In 1985 at the age of 84, Edith retired as Head Librarian after working 55 years in the town library system. She was honored with the dedication of the Brownell Library’s new children’s room in her name. The Edith G. Wordell Children’s Room is the site for children’s activities and programs, a fitting tribute to the women who dedicated innumerable hours of service to generations of children in Little Compton, believing that her day was not complete unless she had helped a child. Edith had become the “…dignified school–marm, and a very successful one …”, precisely as predicted in 1919.
Edith was active in the community for the whole of her life. She was a member of Little Compton Grange #32 for over 75 years and remembered it fondly as the social center of the town. Edith also was a longtime member of both the American Legion Auxiliary Post #37 and the Social Rebekah Lodge #11.
In the May 30, 1985 edition of the Sakonnet Times, Edith is pictured marching with the American Legion Auxiliary in the Memorial Day Parade.
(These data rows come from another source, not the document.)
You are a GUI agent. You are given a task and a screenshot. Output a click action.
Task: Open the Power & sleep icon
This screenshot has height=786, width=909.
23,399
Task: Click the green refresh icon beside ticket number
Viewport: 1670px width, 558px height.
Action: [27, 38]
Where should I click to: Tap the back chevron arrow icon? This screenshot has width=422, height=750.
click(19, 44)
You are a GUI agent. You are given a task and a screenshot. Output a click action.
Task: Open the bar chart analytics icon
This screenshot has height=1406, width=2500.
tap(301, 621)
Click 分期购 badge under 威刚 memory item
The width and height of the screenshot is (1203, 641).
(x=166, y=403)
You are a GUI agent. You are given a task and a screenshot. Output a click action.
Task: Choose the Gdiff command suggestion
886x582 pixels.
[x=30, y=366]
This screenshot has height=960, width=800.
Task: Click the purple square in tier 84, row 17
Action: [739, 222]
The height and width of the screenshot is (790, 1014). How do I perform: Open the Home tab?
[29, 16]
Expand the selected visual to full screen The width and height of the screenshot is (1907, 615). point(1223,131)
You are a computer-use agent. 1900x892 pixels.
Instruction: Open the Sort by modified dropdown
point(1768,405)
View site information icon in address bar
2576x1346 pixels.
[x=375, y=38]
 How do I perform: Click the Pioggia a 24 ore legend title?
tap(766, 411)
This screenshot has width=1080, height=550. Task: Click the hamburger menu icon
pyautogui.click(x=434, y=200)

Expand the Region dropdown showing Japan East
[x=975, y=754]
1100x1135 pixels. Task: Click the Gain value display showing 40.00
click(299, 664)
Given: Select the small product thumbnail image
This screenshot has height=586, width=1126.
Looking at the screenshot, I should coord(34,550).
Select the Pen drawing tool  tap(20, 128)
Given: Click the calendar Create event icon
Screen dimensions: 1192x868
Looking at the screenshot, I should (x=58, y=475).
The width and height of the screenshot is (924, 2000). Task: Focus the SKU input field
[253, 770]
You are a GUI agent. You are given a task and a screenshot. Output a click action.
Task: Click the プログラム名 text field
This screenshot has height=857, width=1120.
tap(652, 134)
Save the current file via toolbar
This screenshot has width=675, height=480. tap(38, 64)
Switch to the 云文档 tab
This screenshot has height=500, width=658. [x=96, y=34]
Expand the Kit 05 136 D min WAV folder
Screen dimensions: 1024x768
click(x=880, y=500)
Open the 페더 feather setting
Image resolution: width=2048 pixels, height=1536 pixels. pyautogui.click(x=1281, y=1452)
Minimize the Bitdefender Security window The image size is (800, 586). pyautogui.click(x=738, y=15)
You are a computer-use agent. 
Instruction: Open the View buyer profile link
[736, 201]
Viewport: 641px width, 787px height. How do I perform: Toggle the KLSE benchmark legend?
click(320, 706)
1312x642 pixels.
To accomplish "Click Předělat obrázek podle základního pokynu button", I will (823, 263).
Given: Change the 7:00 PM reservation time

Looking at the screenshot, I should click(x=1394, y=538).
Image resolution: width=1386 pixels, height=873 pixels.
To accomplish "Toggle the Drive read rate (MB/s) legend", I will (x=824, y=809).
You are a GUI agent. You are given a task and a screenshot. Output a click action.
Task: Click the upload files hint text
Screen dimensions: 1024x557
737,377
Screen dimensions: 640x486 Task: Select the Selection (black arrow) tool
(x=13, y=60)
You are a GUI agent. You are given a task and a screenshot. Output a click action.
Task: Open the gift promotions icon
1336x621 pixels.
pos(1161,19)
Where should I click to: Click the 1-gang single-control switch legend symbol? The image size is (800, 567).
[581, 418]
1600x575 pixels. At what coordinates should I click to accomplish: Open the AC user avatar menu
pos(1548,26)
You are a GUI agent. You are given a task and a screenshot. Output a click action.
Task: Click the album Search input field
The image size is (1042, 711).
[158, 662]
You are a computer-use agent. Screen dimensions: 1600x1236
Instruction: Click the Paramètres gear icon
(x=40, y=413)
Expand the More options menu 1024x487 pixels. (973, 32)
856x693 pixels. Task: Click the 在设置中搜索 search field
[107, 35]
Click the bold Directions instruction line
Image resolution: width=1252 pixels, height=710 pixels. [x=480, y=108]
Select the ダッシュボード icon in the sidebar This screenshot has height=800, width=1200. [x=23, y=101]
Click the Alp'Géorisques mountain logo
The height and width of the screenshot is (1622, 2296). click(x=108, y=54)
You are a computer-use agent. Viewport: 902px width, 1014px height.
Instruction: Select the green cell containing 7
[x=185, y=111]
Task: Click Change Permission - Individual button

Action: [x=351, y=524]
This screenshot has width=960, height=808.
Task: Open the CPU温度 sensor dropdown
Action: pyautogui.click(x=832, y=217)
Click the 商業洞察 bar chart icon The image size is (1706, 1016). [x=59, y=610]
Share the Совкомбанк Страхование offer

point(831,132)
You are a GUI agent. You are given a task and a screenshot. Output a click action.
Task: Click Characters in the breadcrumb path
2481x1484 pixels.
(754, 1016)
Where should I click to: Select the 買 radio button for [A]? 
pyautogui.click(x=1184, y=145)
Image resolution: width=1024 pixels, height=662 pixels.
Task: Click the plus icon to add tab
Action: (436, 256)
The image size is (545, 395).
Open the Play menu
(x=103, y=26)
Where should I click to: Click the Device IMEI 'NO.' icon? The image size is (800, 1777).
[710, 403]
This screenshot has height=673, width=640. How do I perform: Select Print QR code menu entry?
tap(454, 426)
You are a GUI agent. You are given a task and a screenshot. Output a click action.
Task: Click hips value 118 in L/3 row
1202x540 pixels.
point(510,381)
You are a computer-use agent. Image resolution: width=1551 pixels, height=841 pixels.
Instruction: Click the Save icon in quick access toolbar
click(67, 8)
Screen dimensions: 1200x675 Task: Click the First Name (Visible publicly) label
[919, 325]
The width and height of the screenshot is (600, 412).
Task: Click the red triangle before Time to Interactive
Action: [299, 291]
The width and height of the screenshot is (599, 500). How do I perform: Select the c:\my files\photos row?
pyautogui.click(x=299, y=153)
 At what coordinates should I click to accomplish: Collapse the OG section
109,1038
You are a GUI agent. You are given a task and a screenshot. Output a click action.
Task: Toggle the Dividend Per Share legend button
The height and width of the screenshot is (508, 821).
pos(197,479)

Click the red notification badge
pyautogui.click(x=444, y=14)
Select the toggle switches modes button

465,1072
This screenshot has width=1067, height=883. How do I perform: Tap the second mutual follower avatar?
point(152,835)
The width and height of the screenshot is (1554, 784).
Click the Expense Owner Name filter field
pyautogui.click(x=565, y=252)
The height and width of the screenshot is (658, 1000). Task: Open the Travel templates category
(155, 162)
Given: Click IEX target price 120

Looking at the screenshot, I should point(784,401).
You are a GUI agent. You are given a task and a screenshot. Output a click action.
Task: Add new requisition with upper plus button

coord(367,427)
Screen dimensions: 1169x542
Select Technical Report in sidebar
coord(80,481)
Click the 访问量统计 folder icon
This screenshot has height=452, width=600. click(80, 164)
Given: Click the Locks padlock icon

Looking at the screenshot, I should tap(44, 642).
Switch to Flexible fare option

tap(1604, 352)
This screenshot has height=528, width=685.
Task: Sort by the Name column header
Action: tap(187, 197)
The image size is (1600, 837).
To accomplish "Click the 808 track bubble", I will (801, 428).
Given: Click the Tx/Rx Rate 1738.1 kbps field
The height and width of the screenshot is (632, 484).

Edith felt very deeply about participating in the annual parade around the Commons, honoring the men and women, many of her generation, who had served this country. As a personal tribute, each year Edith would select red geraniums from Peckham’s Greenhouse and fill the Brownell Library window boxes.
For many years, youngest son Russell lived with her and was a tremendous support and companion, particularly after Sophie’s and Otho’s deaths. In 1991, Edith’s family, neighbors and friends gathered to celebrate her 90th birthday. It was a special moment. She had been blessed with a loving family, life-long friends, great health, and having led a purposeful life. Edith’s one known vice was the small scoop of mint chocolate chip ice cream, in which she indulged each night.
A great source of happiness and pride in Edith’s final years was seeing her grandchildren grow into young adults, graduate from high school and attend college. Attending Brad’s college graduation, and knowing that Brenda, following in her footsteps, would soon be a teacher, thrilled her. And Edith had been happy to attend Russell’s wedding in June 1994. He and wife Suzette lived with Edith in the family homestead until her death in October 1994.
Edith’s sons and grandchildren continue to live on the Lake-Pierce Farm; the family now includes third grandchild Benjamin (2001) and great-grandchildren, Braden (2009) and Sofie (2012).
Diane Michaels Francis, based on conversations with Edith’s son, Roger Pierce Wordell.
Essay by Walter and Norma Wordell
Edith Pierce married Otho Wordell, lived on Maple Avenue, and raised 3 sons. Edith was a substitute teacher at the J.F. Wilbur School. She worked at the library. She was active in the American Legion Auxiliary, Little Compton Grange #32, and the social Rebekah Lodge #11. She was also active in the Methodist Church and later in the United Congregational Church.
Edith was a special party mother for especially her middle son, first grade 1940 class. Every holiday, we all went to her son’s party.